About this exercise: The reply should hold only the lines from the one with "Screen dimensions: 882x411" to the one with "Viewport: 576px width, 359px height.", both ends kept, exactly as they appear below, without any pictures.
==================================================
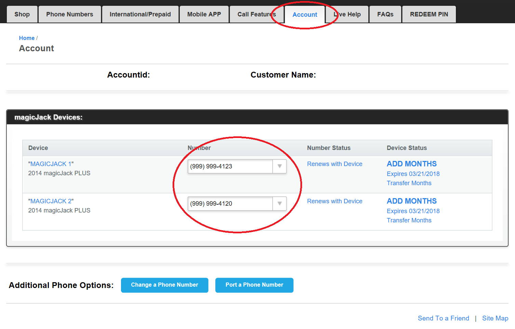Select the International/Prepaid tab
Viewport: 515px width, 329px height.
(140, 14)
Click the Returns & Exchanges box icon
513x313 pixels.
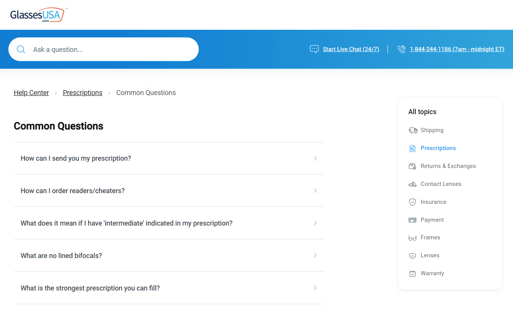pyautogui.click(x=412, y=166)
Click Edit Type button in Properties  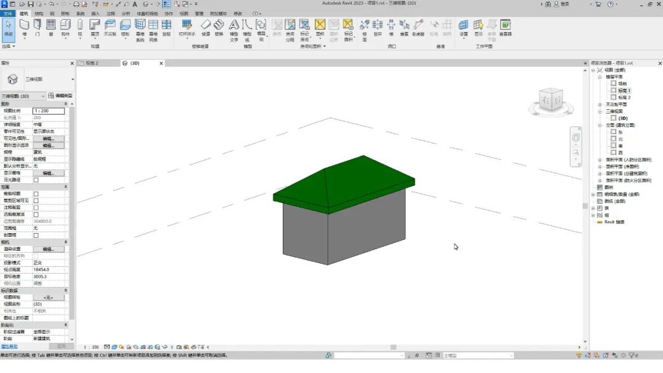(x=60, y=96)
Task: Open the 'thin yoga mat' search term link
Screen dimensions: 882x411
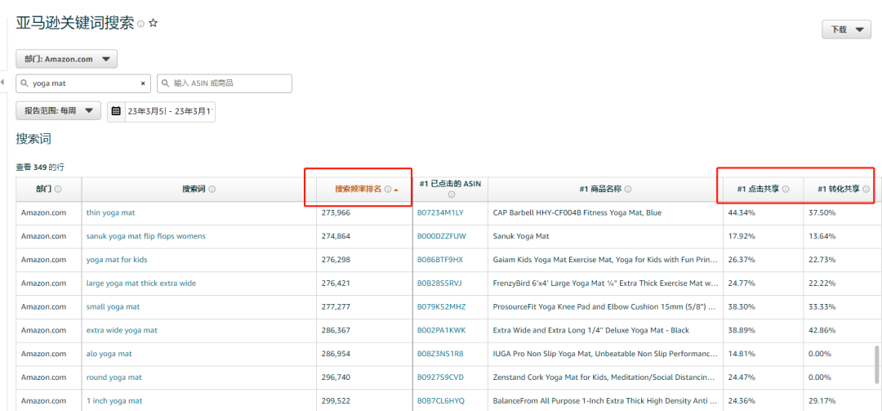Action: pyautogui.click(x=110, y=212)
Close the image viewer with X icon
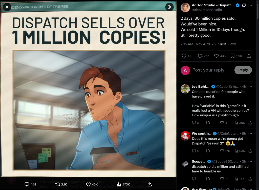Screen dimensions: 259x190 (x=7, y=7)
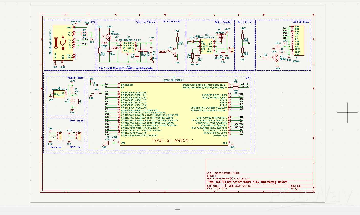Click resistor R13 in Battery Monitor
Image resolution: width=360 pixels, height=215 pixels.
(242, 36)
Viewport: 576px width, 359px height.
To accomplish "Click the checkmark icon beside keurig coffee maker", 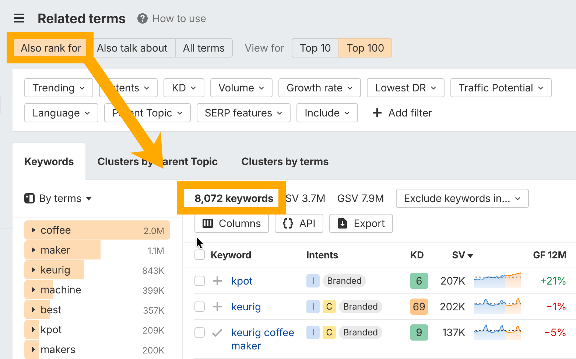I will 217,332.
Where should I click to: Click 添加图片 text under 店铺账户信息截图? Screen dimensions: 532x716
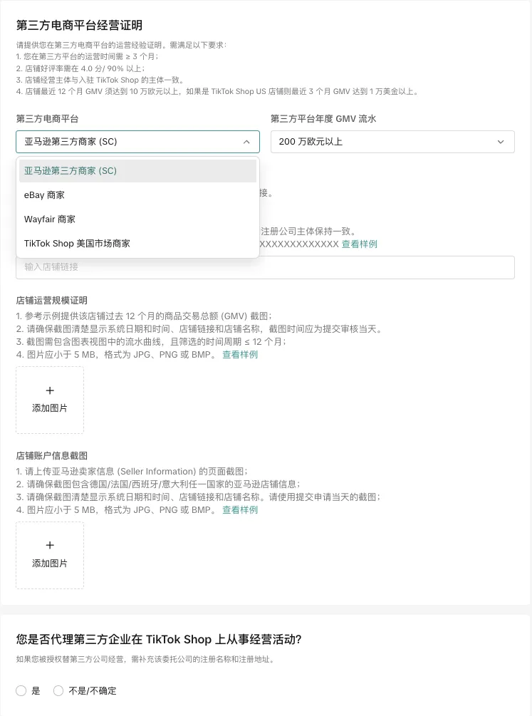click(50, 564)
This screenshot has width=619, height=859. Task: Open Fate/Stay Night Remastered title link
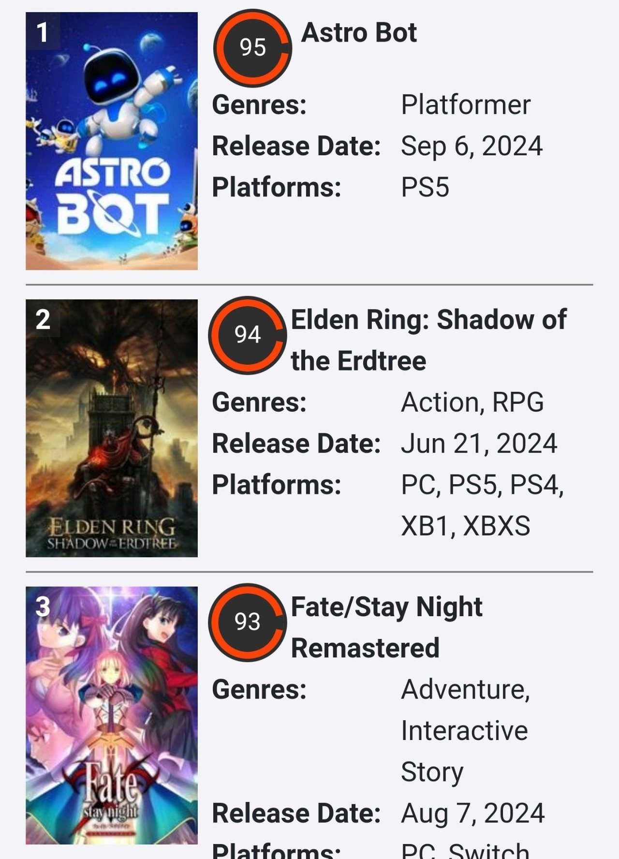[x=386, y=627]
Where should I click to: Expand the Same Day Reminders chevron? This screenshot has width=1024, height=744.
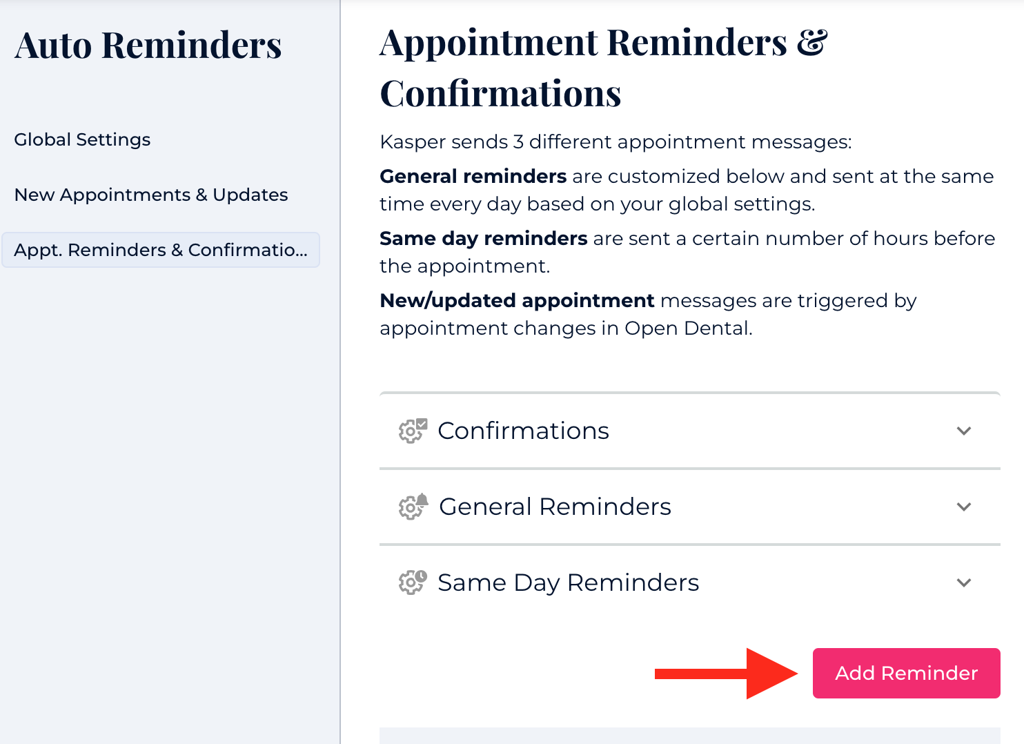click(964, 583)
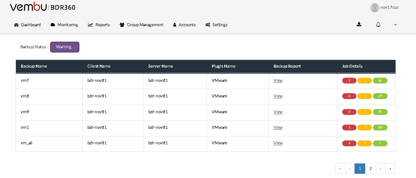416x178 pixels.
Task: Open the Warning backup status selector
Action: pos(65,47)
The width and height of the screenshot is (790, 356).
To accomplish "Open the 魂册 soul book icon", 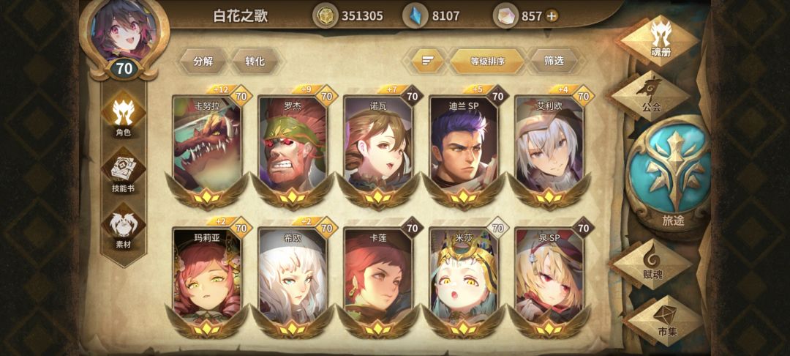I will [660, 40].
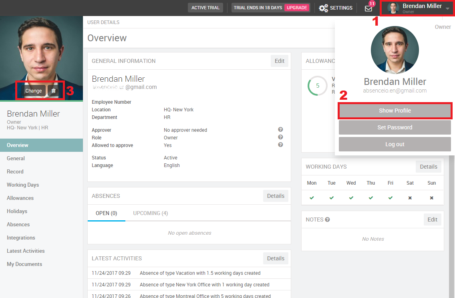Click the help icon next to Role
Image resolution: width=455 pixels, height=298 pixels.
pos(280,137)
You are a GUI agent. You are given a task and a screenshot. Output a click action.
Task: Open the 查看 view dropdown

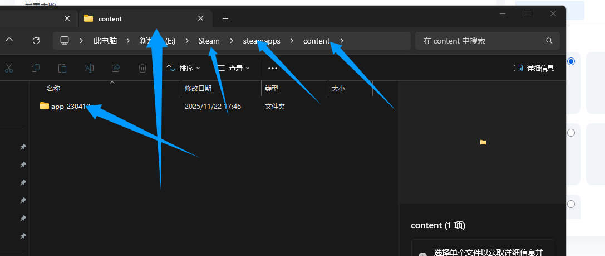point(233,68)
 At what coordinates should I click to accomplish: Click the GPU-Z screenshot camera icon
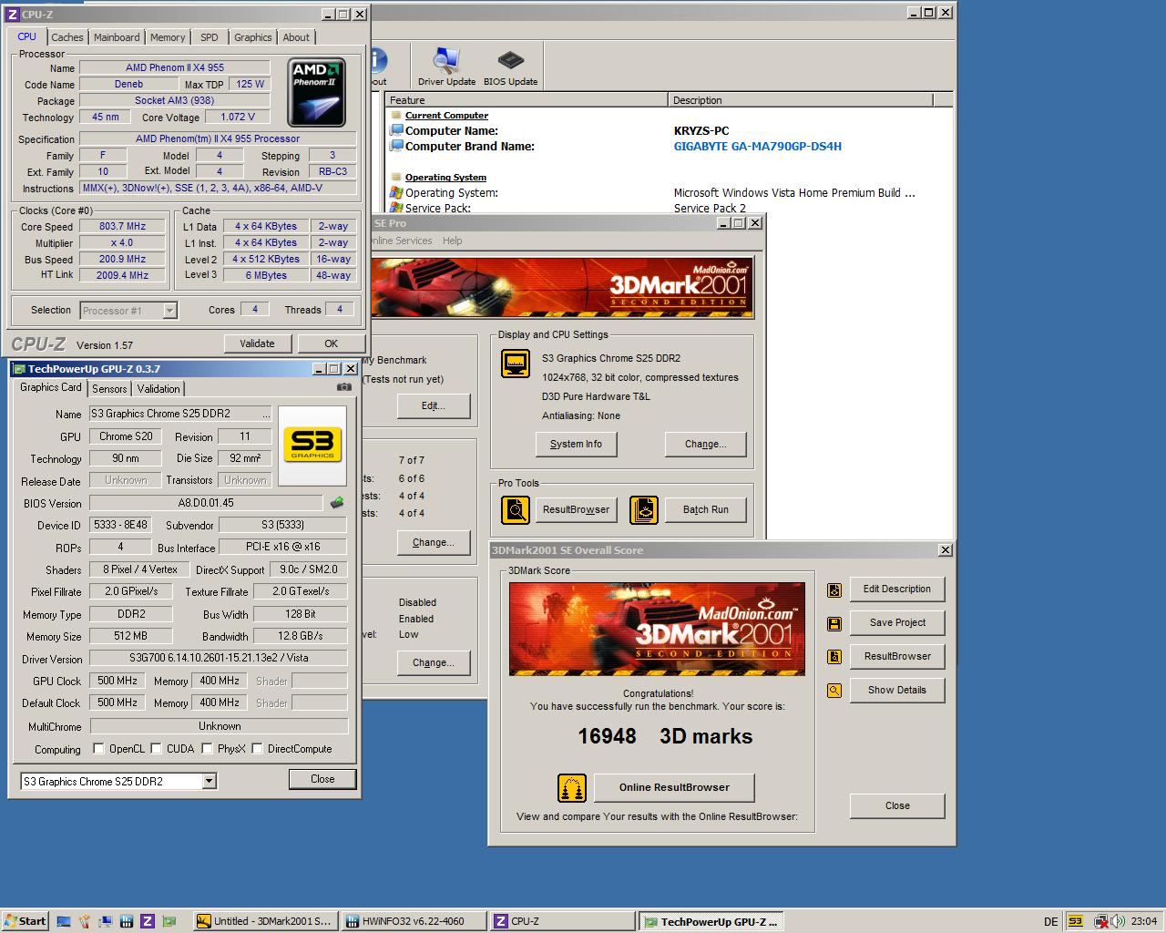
==================================================
Response:
Screen dimensions: 882x411
Action: pyautogui.click(x=110, y=212)
Close the image viewer with X icon
Screen dimensions: 259x190 (x=7, y=7)
Click resistor R13 in Battery Monitor
Image resolution: width=360 pixels, height=215 pixels.
(242, 36)
Viewport: 576px width, 359px height.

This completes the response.